◆ **Brief**: I'd like the data below restated word for word, with the pictures left out.
** Input records follows **
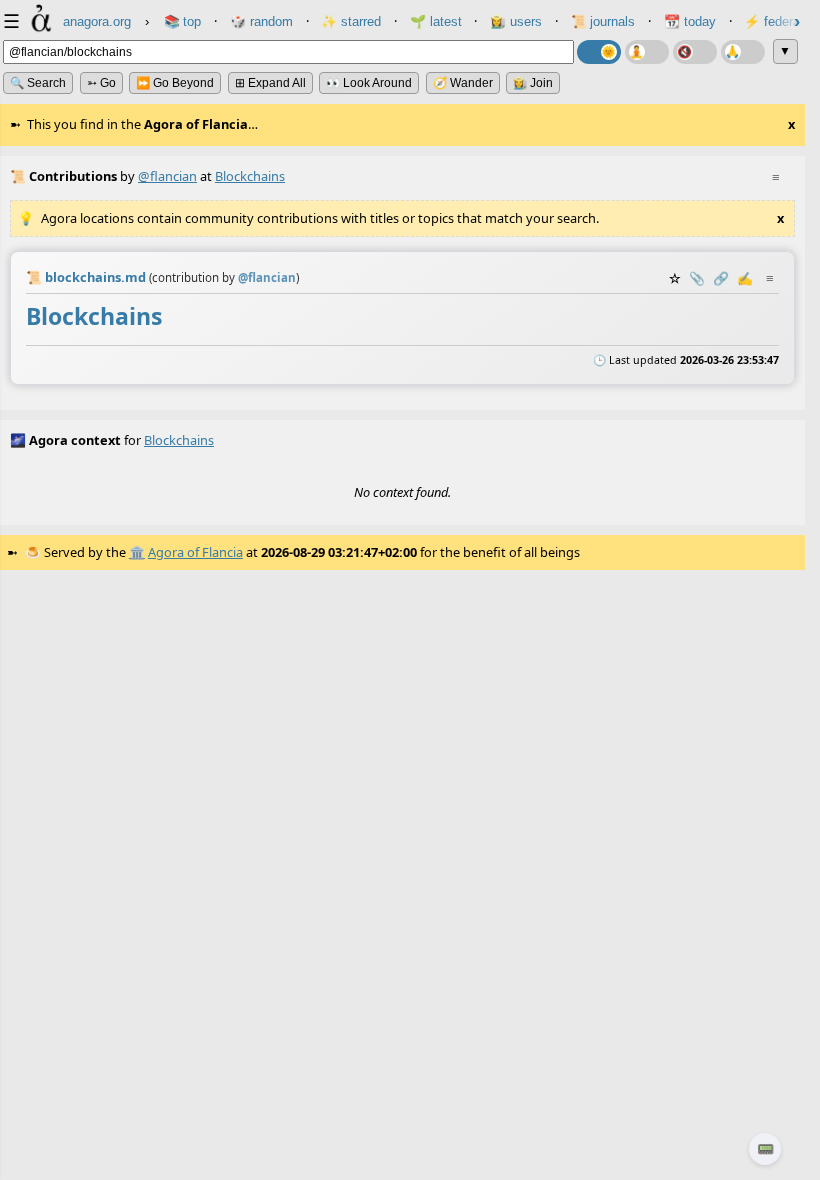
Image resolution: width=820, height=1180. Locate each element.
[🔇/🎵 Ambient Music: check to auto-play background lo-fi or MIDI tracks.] (695, 52)
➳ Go (101, 83)
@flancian (167, 176)
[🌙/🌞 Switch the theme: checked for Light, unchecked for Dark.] (599, 52)
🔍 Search (38, 83)
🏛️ (137, 552)
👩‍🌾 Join (533, 83)
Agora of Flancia (195, 552)
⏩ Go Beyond (175, 83)
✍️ (745, 278)
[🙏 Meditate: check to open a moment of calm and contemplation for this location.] (743, 52)
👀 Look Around (369, 83)
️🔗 (721, 278)
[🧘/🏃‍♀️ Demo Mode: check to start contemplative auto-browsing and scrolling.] (647, 52)
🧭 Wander (463, 83)
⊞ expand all (270, 83)
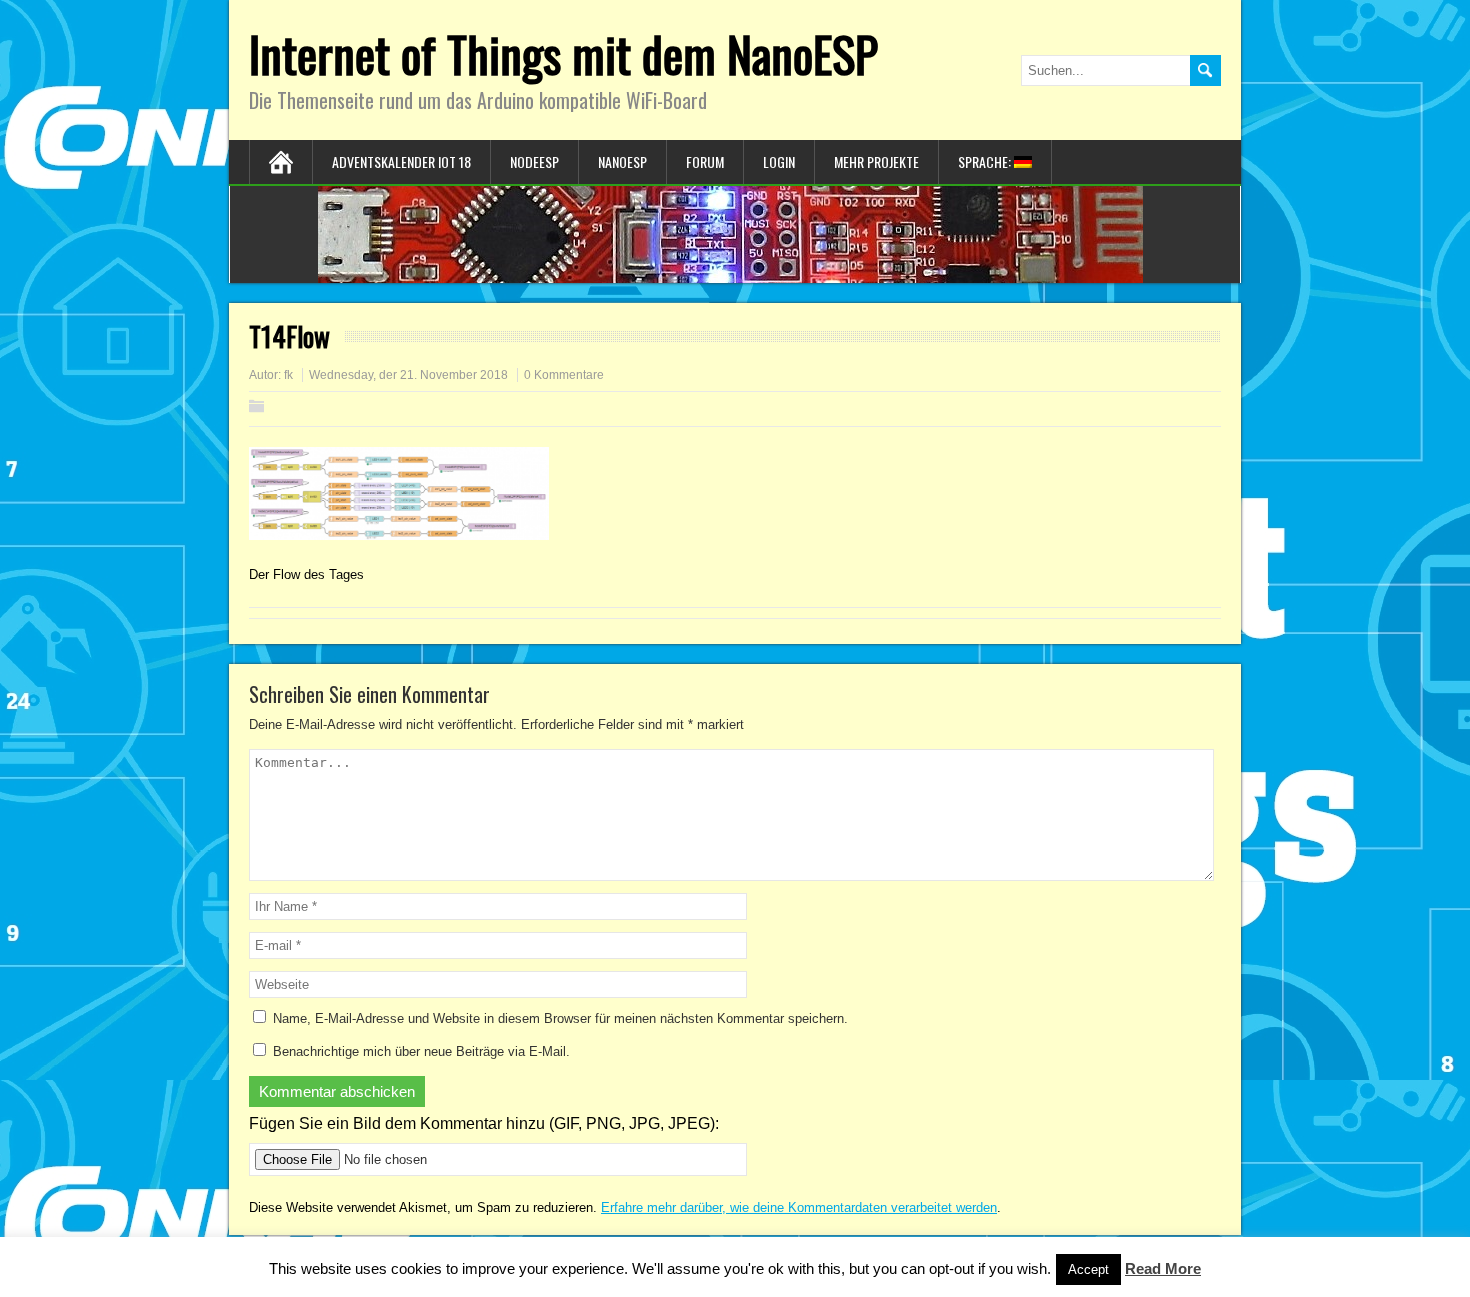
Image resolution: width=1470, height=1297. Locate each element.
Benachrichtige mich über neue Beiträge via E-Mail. (421, 1051)
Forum (705, 161)
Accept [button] (1088, 1269)
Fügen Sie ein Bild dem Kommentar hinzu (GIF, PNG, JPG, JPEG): (484, 1123)
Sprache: (986, 161)
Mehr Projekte (876, 161)
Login (779, 161)
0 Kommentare (564, 375)
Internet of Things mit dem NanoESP (563, 53)
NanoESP (622, 161)
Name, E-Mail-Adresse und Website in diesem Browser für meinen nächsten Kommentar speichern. (560, 1018)
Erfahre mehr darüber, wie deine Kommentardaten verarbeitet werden (799, 1207)
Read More (1163, 1268)
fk (288, 375)
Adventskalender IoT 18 (401, 161)
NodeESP (534, 161)
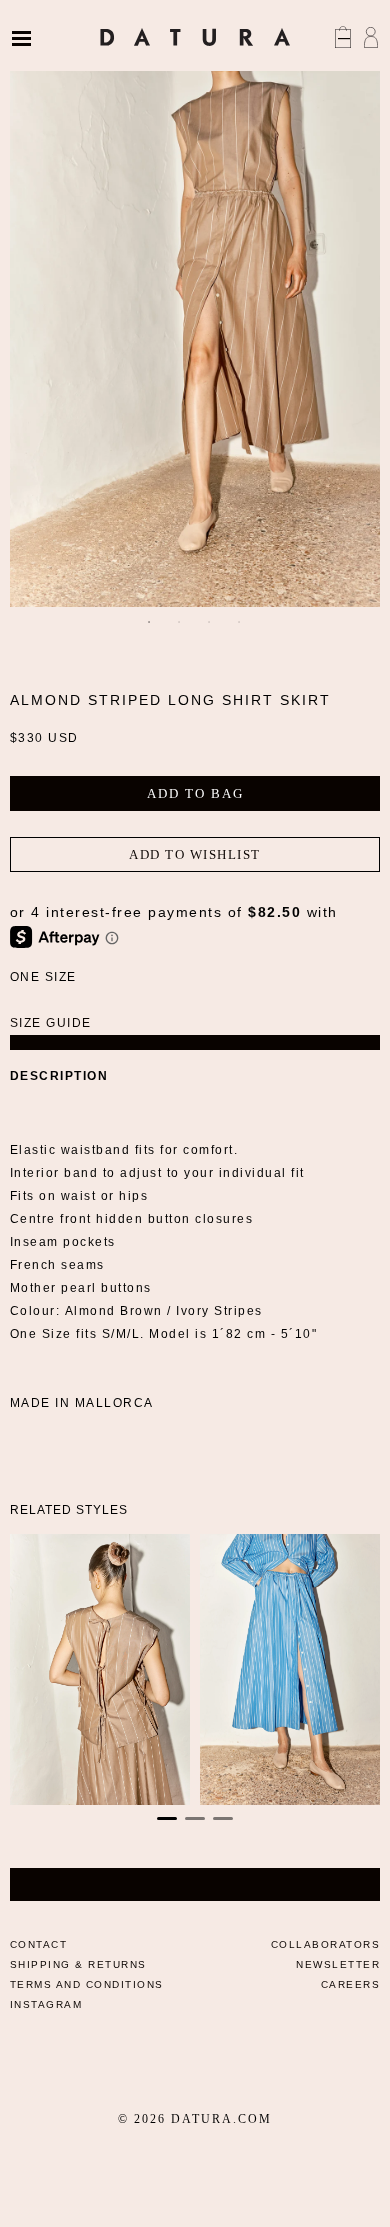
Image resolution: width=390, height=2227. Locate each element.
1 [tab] (150, 622)
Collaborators (326, 1944)
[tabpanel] (195, 328)
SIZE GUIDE (51, 1023)
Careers (351, 1984)
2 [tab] (180, 622)
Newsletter (338, 1964)
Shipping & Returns (78, 1964)
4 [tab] (240, 622)
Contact (39, 1944)
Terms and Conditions (87, 1984)
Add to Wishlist (195, 854)
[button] (167, 1818)
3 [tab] (210, 622)
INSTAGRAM (46, 2004)
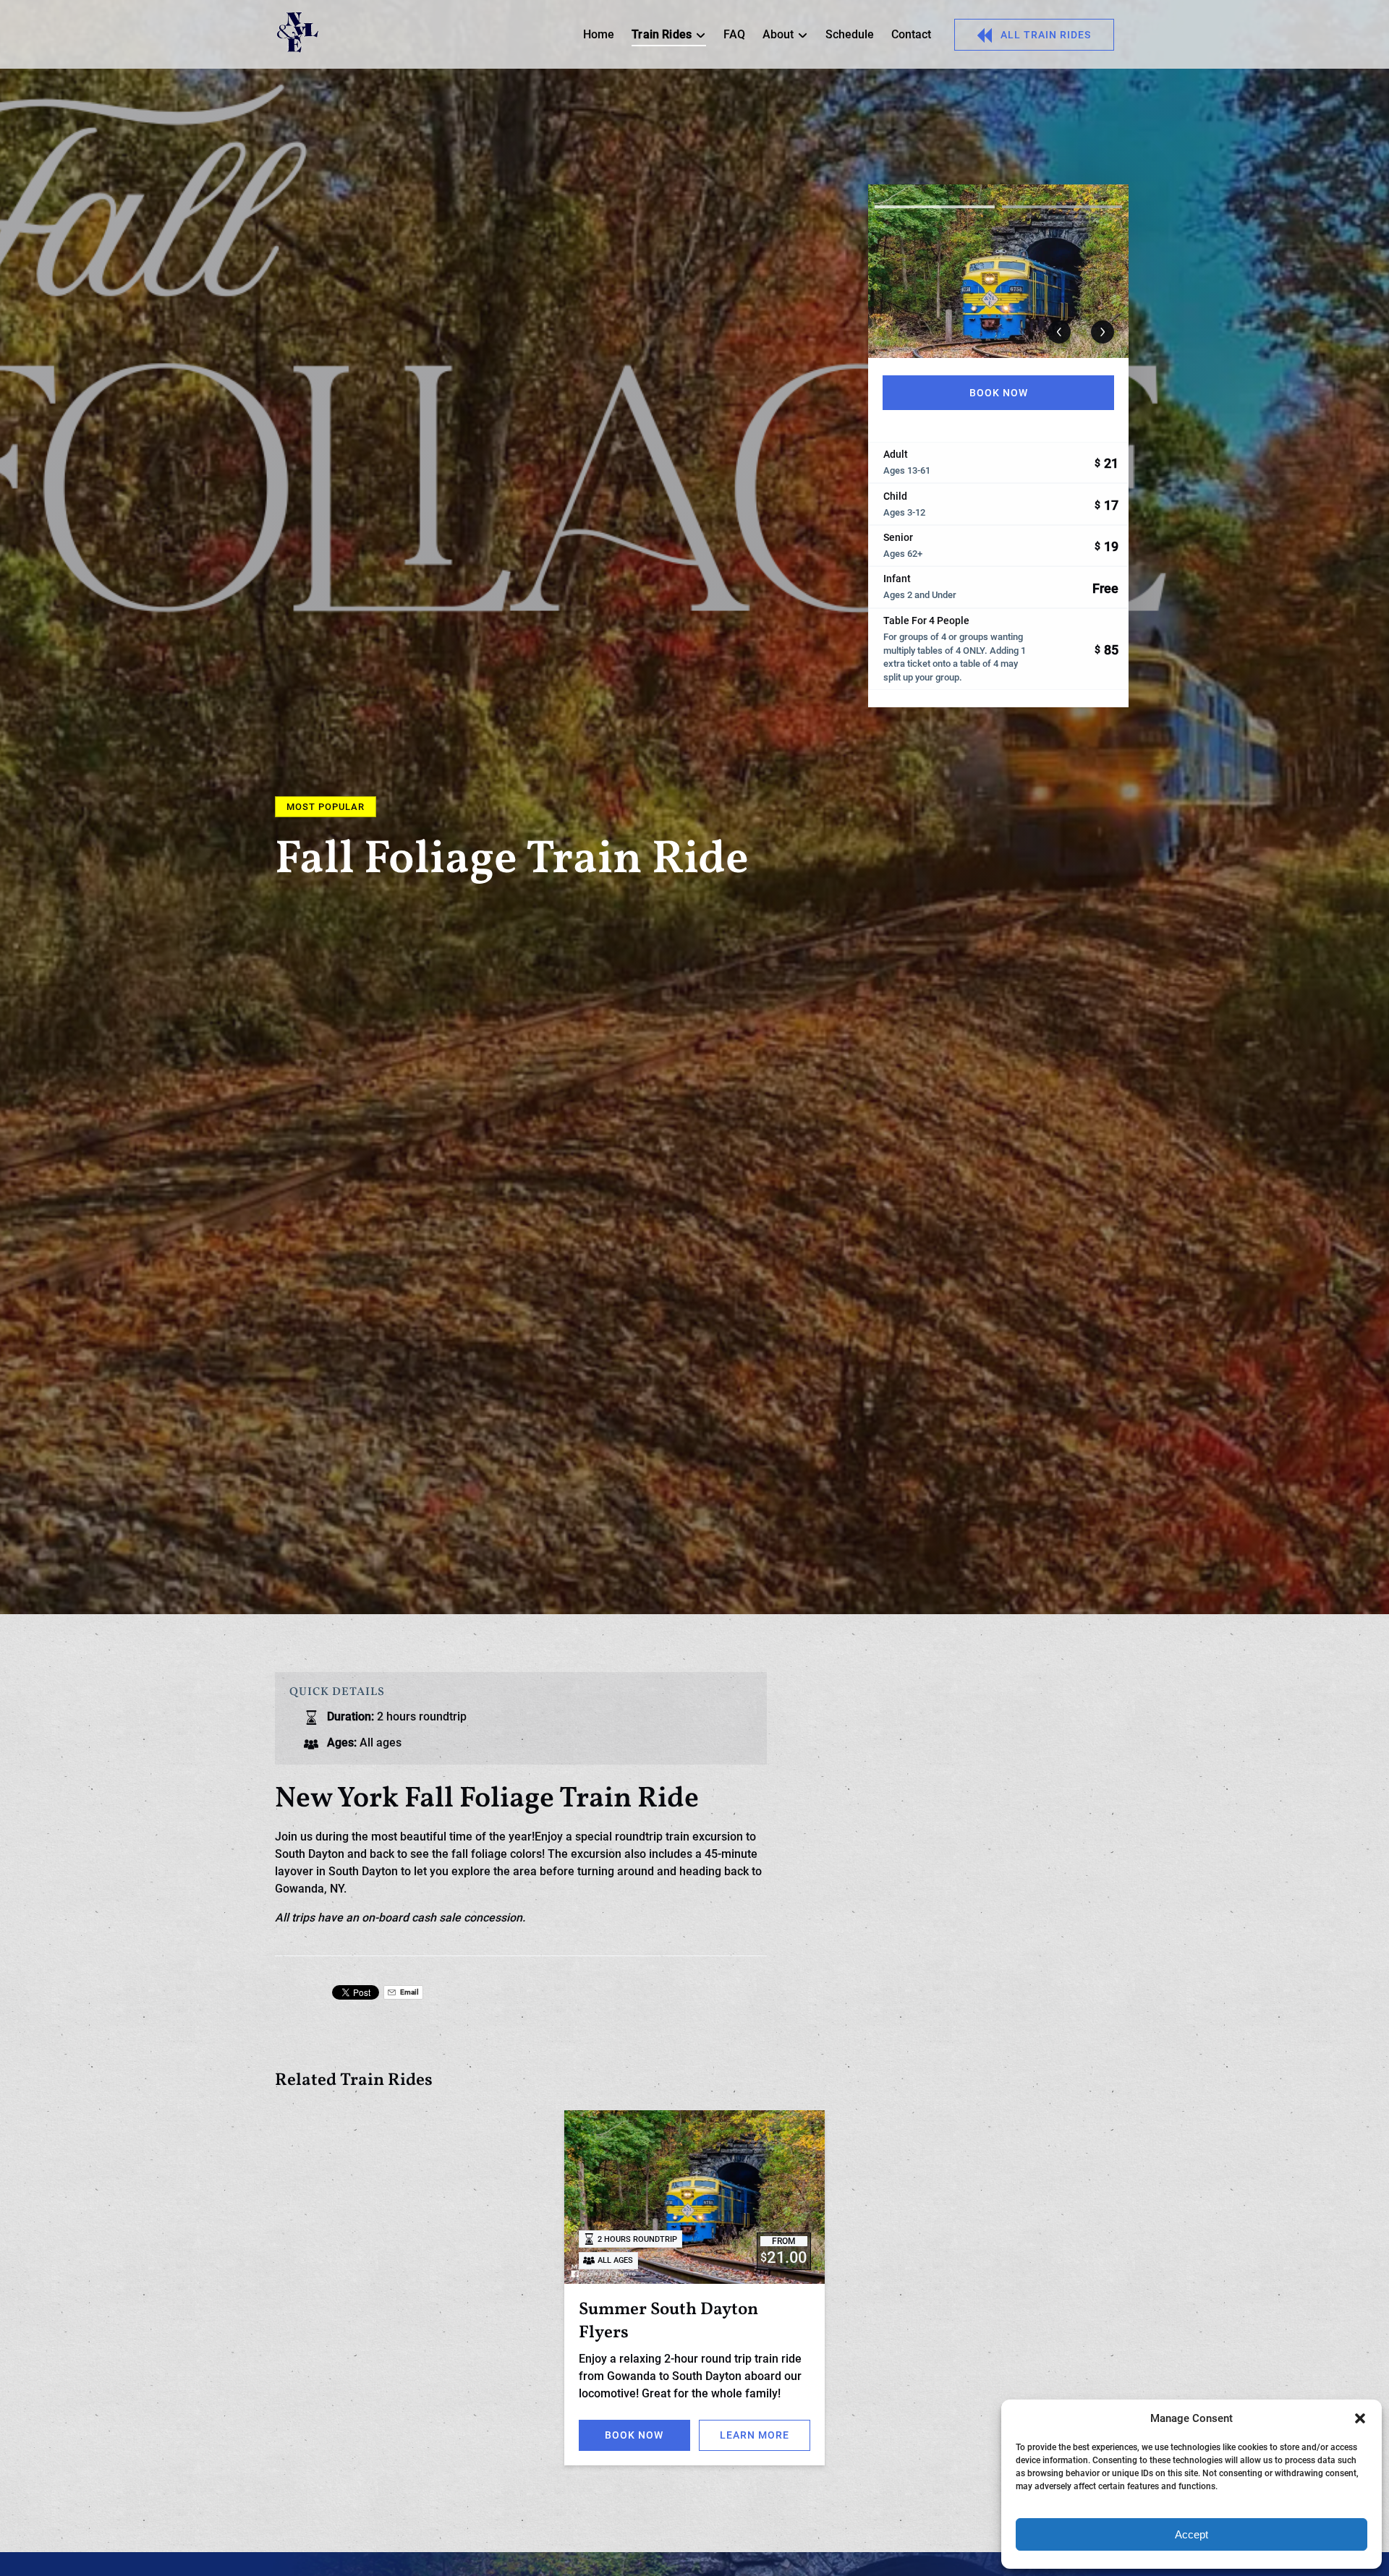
** End of Input records **
◆ **Result**:
Image resolution: width=820, height=1180. Locate each element.
[🔇/🎵 Ambient Music: check to auto-play background lo-fi or MIDI tracks.] (695, 52)
➳ Go (101, 83)
@flancian (167, 176)
[🌙/🌞 Switch the theme: checked for Light, unchecked for Dark.] (599, 52)
🔍 Search (38, 83)
🏛️ (137, 552)
👩‍🌾 Join (533, 83)
Agora of Flancia (195, 552)
⏩ Go Beyond (175, 83)
✍️ (745, 278)
[🙏 Meditate: check to open a moment of calm and contemplation for this location.] (743, 52)
👀 Look Around (369, 83)
️🔗 (721, 278)
[🧘/🏃‍♀️ Demo Mode: check to start contemplative auto-browsing and scrolling.] (647, 52)
🧭 Wander (463, 83)
⊞ expand all (270, 83)
Image resolution: width=1470, height=1297. Locate each element.
Benachrichtige mich über neue Beiträge via E-Mail. (421, 1051)
Forum (705, 161)
Accept [button] (1088, 1269)
Fügen Sie ein Bild dem Kommentar hinzu (GIF, PNG, JPG, JPEG): (484, 1123)
Sprache: (986, 161)
Mehr Projekte (876, 161)
Login (779, 161)
0 Kommentare (564, 375)
Internet of Things mit dem NanoESP (563, 53)
NanoESP (622, 161)
Name, E-Mail-Adresse und Website in diesem Browser für meinen nächsten Kommentar speichern. (560, 1018)
Erfahre mehr darüber, wie deine Kommentardaten verarbeitet werden (799, 1207)
Read More (1163, 1268)
fk (288, 375)
Adventskalender IoT 18 (401, 161)
NodeESP (534, 161)
Image resolution: width=390, height=2227. Locate each element.
1 [tab] (150, 622)
Collaborators (326, 1944)
[tabpanel] (195, 328)
SIZE GUIDE (51, 1023)
Careers (351, 1984)
2 [tab] (180, 622)
Newsletter (338, 1964)
Shipping & Returns (78, 1964)
4 [tab] (240, 622)
Contact (39, 1944)
Terms and Conditions (87, 1984)
Add to Wishlist (195, 854)
[button] (167, 1818)
3 [tab] (210, 622)
INSTAGRAM (46, 2004)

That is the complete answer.